Transcribe the stretch of entries below from the line with "Mentions légales (27, 2249)" through the line with "Non (97, 968)", exactly and with both ends included; leave out all other lines.

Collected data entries
▼
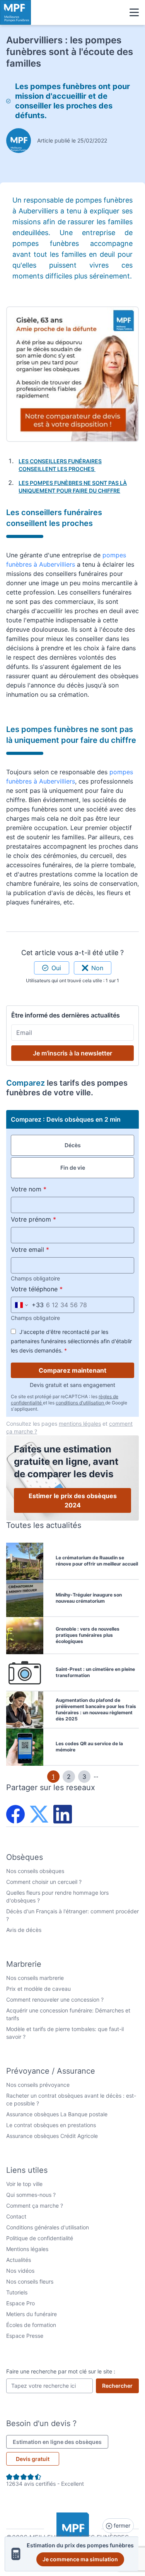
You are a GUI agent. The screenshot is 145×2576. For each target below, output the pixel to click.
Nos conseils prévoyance (38, 2084)
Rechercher (120, 2385)
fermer (121, 2525)
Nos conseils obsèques (35, 1871)
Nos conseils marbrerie (35, 1978)
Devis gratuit (32, 2459)
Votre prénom (51, 1219)
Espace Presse (24, 2335)
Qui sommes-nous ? (31, 2194)
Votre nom (46, 1189)
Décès (73, 1145)
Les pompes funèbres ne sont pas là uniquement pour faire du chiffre (73, 486)
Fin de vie (72, 1167)
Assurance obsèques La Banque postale (56, 2114)
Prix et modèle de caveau (38, 1988)
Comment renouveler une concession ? (55, 1999)
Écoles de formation (31, 2325)
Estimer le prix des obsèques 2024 (73, 1500)
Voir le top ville (24, 2184)
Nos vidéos (20, 2270)
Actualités (18, 2259)
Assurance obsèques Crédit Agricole (52, 2136)
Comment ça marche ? (34, 2205)
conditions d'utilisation (80, 1403)
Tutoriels (16, 2292)
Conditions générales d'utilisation (47, 2227)
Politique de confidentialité (39, 2238)
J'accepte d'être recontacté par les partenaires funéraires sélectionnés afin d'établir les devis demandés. (71, 1341)
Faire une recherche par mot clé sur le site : (60, 2371)
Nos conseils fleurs (29, 2281)
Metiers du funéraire (31, 2314)
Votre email (48, 1249)
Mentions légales (27, 2249)
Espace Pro (20, 2303)
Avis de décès (23, 1929)
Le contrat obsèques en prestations (51, 2125)
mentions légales (80, 1423)
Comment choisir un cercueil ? (44, 1881)
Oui (56, 968)
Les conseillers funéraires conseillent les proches (60, 465)
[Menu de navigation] (134, 12)
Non (97, 968)
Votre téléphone (55, 1289)
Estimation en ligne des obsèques (60, 2441)
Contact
▲
**Exercise response:**
Mentions légales (27, 2249)
Espace Pro (20, 2303)
Avis de décès (23, 1929)
Le contrat obsèques en prestations (51, 2125)
mentions légales (80, 1423)
Comment choisir un cercueil ? (44, 1881)
Oui (56, 968)
Les conseillers funéraires conseillent les proches (60, 465)
[Menu de navigation] (134, 12)
Non (97, 968)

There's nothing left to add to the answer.